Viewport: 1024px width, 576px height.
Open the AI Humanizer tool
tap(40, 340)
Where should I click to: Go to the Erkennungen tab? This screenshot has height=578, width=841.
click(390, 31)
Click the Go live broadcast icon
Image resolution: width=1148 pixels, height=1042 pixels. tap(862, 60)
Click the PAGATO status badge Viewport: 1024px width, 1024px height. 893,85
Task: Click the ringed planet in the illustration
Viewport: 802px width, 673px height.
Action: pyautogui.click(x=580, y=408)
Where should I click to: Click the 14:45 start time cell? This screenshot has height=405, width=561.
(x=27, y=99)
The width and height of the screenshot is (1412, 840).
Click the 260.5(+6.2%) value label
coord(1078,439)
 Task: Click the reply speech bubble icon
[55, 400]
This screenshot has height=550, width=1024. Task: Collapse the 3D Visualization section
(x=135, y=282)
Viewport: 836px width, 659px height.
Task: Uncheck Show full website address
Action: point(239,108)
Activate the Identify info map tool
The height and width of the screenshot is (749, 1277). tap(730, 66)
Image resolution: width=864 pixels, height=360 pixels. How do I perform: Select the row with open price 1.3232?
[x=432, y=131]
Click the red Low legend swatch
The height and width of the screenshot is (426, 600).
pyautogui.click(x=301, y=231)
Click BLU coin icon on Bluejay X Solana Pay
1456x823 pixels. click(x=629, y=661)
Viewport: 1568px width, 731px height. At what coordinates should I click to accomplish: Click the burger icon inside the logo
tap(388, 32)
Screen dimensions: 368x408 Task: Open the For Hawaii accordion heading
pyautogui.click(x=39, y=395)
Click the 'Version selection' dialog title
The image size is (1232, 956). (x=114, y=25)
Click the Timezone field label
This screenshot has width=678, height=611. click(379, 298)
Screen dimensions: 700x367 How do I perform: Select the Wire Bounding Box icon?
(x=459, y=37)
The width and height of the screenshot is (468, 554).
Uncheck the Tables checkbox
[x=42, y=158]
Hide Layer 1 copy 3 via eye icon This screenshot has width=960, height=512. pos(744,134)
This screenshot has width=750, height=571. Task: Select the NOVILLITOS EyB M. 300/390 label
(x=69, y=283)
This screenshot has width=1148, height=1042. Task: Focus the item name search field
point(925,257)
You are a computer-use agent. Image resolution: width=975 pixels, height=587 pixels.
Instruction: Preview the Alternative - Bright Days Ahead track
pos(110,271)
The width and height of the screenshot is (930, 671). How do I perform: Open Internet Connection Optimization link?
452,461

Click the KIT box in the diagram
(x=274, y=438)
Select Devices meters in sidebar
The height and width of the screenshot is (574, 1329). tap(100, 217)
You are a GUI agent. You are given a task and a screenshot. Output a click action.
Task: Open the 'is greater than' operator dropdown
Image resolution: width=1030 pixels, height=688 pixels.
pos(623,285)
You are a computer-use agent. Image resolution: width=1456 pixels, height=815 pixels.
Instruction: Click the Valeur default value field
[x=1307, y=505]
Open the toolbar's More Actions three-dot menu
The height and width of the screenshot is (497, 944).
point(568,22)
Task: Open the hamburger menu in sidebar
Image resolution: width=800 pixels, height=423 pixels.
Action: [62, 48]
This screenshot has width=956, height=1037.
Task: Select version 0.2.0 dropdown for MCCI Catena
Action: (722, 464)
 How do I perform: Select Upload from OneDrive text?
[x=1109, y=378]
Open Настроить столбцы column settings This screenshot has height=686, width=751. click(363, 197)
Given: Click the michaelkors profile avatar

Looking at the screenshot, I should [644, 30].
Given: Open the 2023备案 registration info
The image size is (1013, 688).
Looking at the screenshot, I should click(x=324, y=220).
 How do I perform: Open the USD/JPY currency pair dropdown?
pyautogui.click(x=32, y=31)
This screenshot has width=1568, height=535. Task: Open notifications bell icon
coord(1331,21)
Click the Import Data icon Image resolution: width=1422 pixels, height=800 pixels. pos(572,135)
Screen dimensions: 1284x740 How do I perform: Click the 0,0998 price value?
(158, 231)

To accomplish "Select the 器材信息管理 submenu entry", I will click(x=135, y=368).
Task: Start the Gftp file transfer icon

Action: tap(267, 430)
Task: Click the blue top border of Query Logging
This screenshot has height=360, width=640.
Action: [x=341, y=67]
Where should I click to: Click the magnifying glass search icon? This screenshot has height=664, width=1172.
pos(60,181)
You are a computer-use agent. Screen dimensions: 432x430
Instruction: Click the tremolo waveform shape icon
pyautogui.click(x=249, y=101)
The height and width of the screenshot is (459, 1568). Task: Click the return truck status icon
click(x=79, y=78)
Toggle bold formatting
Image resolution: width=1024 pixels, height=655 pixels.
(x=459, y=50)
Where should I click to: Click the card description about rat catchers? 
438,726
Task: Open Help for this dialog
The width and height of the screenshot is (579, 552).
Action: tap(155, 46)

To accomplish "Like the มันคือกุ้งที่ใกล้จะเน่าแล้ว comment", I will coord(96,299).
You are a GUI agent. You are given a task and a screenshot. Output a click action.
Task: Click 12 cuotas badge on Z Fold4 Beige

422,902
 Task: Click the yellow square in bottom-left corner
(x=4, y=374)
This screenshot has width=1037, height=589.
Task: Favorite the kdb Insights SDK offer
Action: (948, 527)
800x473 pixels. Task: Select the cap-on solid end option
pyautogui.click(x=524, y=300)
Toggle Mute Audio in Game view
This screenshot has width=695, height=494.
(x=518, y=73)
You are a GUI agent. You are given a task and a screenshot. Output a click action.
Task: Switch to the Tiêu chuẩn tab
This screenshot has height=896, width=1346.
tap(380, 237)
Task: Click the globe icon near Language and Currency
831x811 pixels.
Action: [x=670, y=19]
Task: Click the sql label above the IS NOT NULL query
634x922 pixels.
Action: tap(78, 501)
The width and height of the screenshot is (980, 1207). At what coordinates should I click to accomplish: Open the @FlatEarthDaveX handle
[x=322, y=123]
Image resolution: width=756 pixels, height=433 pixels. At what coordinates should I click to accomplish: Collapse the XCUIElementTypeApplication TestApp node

* [PROBLEM STATEMENT]: Extract every line containing the string "will" from the material.

* [EXERCISE RESPONSE]:
To accomplish "Select the 器材信息管理 submenu entry", I will click(x=135, y=368).
To accomplish "Like the มันคือกุ้งที่ใกล้จะเน่าแล้ว comment", I will coord(96,299).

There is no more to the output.